Task prompt
Every line of the records below that holds the word "dimensions" should be copied out.

*** Opening of Data ***

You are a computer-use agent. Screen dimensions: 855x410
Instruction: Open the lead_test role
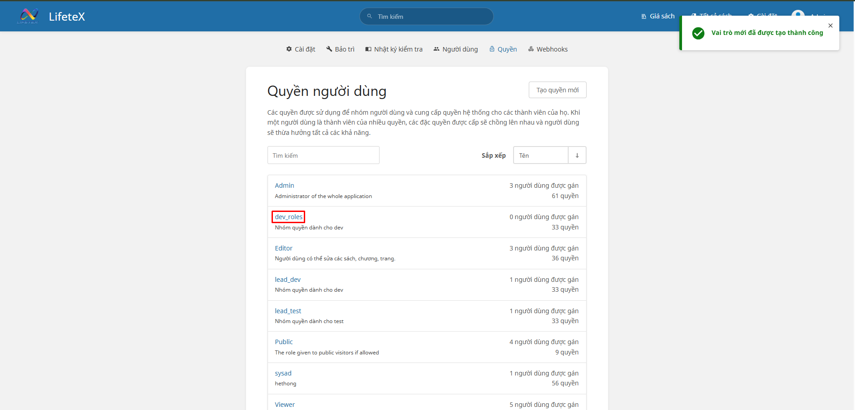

*** Close of Data ***
*** Opening of Data ***

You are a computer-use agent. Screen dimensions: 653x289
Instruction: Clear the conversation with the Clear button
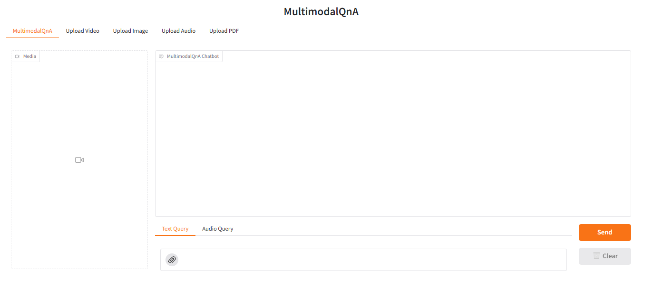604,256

*** Close of Data ***

Reply
You are a computer-use agent. Screen dimensions: 855x410
You are a computer-use agent. Screen dimensions: 653x289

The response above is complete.